◆ Assigned task
Every line from the one bearing "Select the Contacts people icon in sidebar" through the last line of the records below is to be output exactly, and no other line; leave out the pictures.

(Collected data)
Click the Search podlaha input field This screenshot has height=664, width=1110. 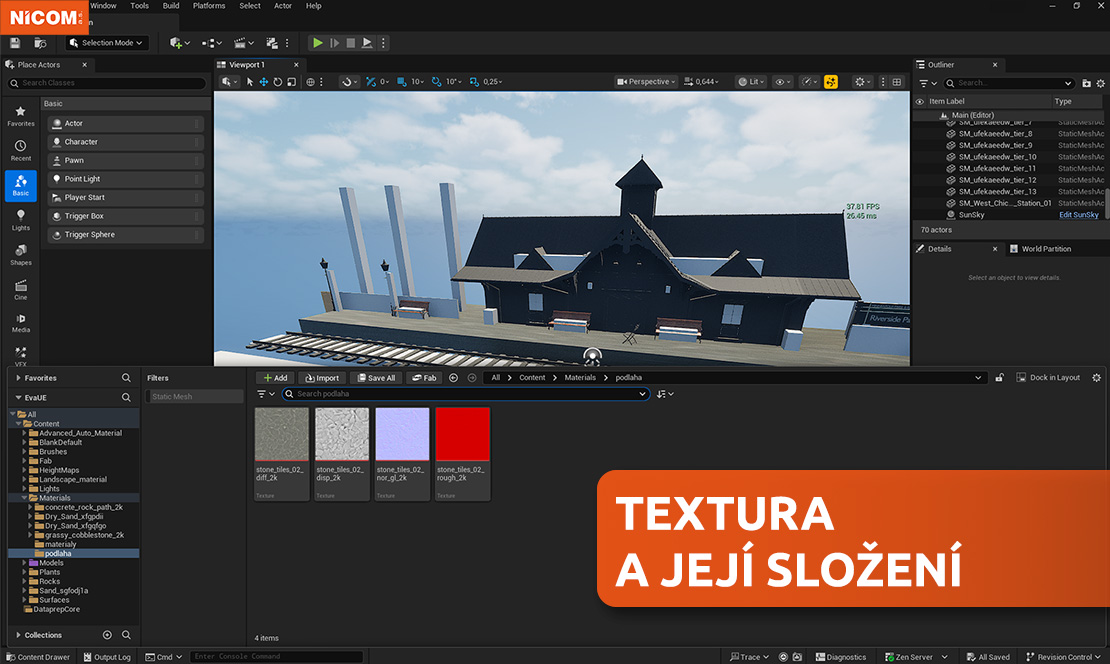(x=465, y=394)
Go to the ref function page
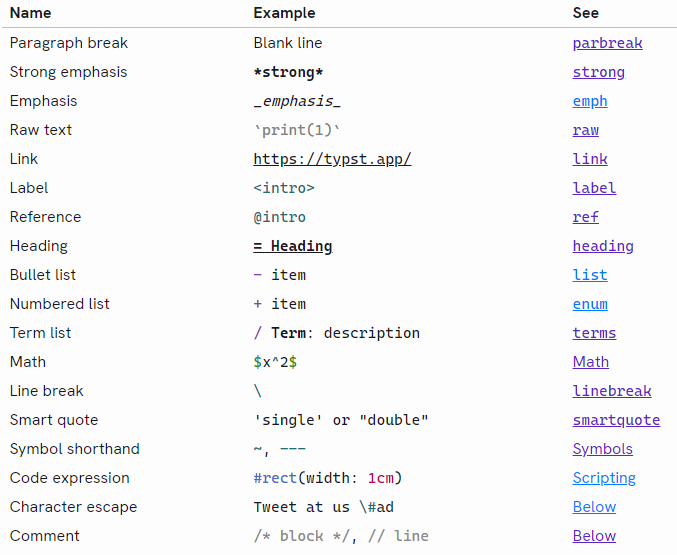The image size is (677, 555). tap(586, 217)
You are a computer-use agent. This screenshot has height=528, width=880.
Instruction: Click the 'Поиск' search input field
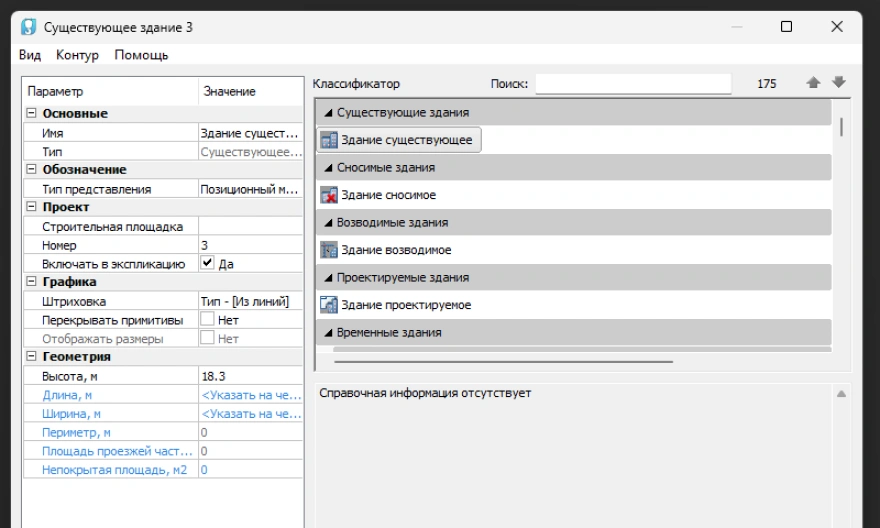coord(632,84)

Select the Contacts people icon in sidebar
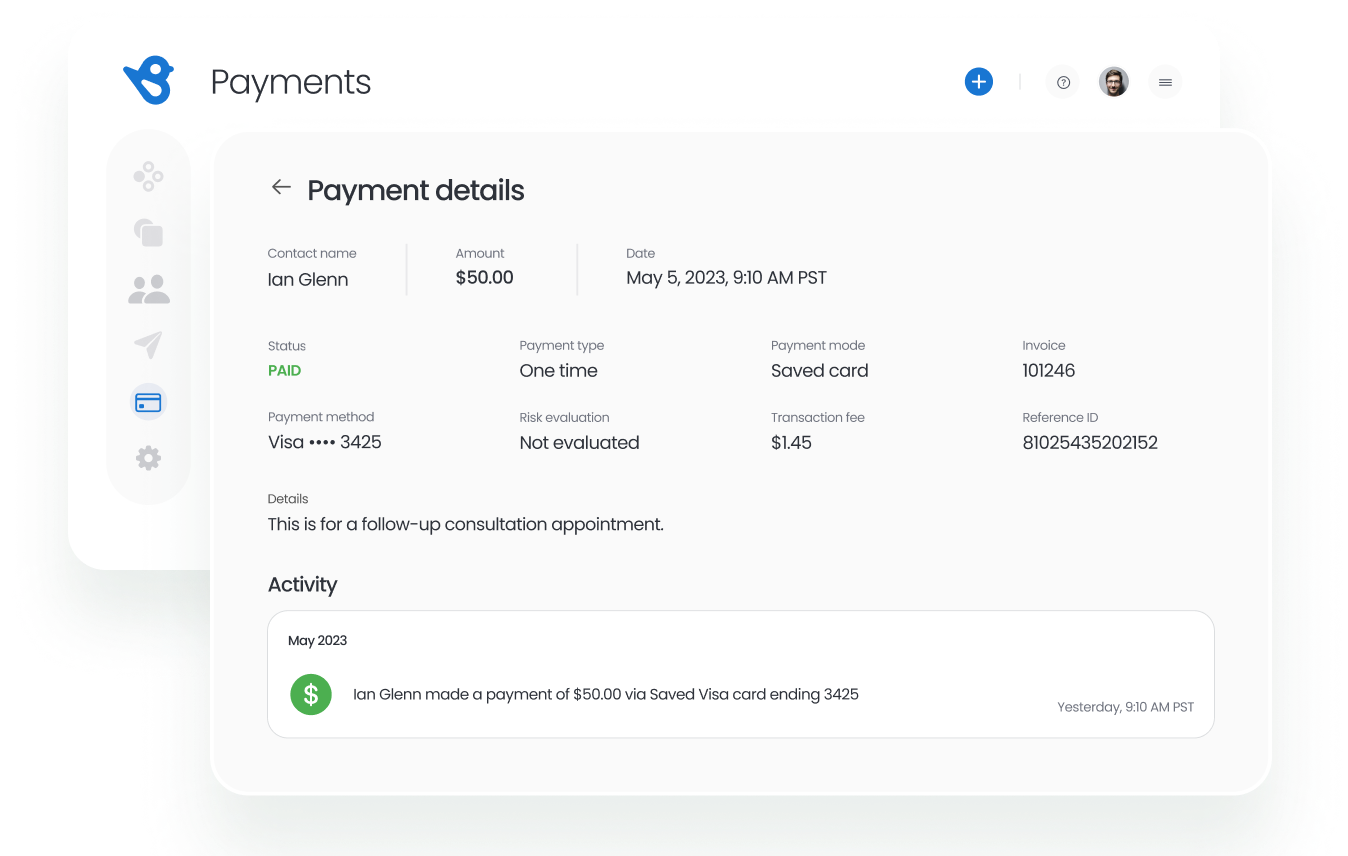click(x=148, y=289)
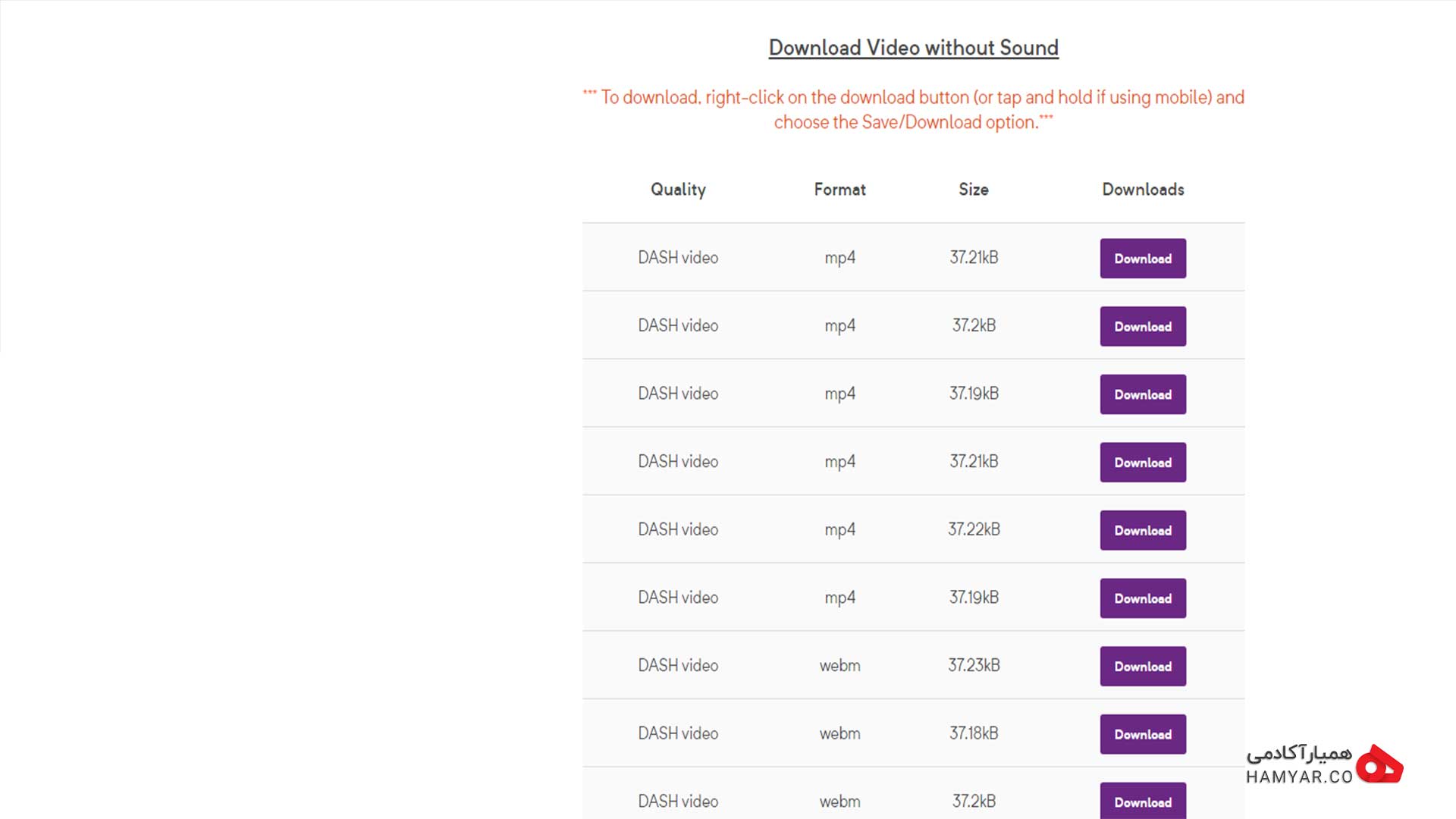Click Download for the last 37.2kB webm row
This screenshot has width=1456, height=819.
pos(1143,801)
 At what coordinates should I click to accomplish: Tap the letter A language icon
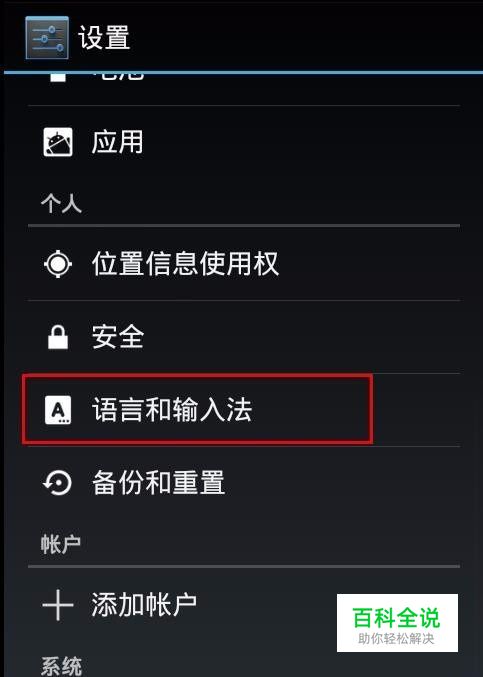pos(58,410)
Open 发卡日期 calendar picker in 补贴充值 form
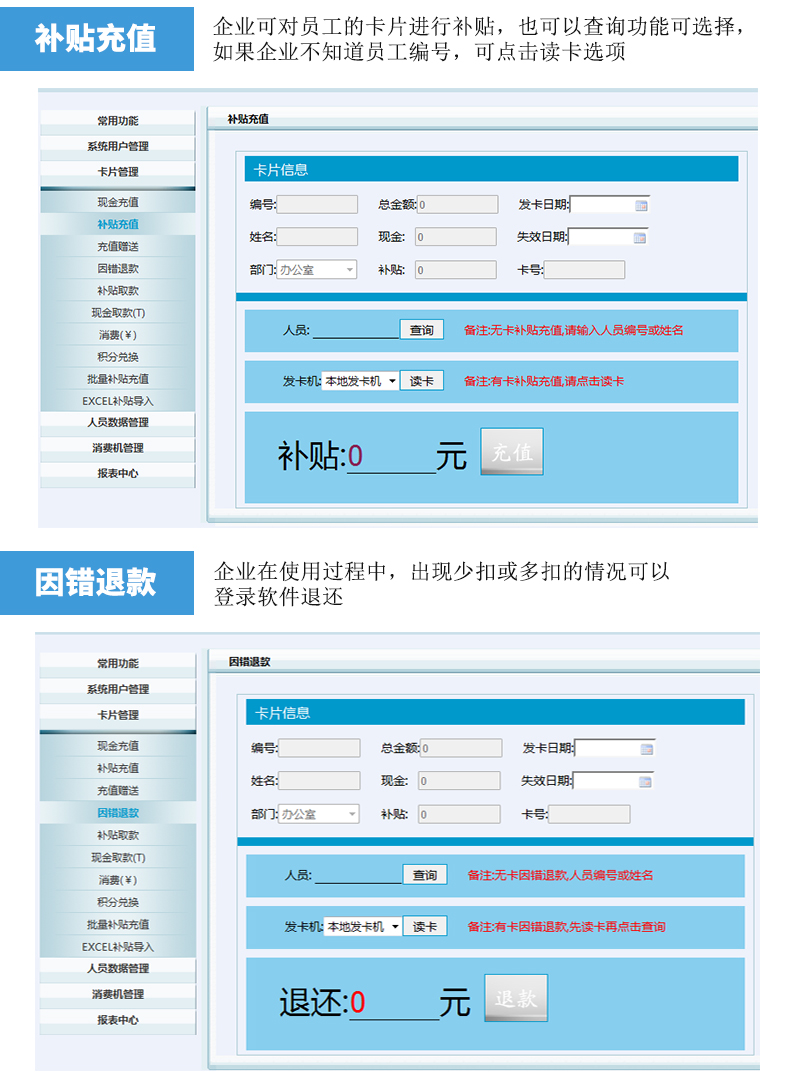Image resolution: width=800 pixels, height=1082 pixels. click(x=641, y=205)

◆ Task output
Select the Contacts people icon in sidebar
click(x=148, y=289)
Click Download for the last 37.2kB webm row
This screenshot has width=1456, height=819.
pos(1143,801)
 At what coordinates should I click to accomplish: Tap the letter A language icon
pos(58,410)
Open 发卡日期 calendar picker in 补贴充值 form
Image resolution: width=800 pixels, height=1082 pixels. click(x=641, y=205)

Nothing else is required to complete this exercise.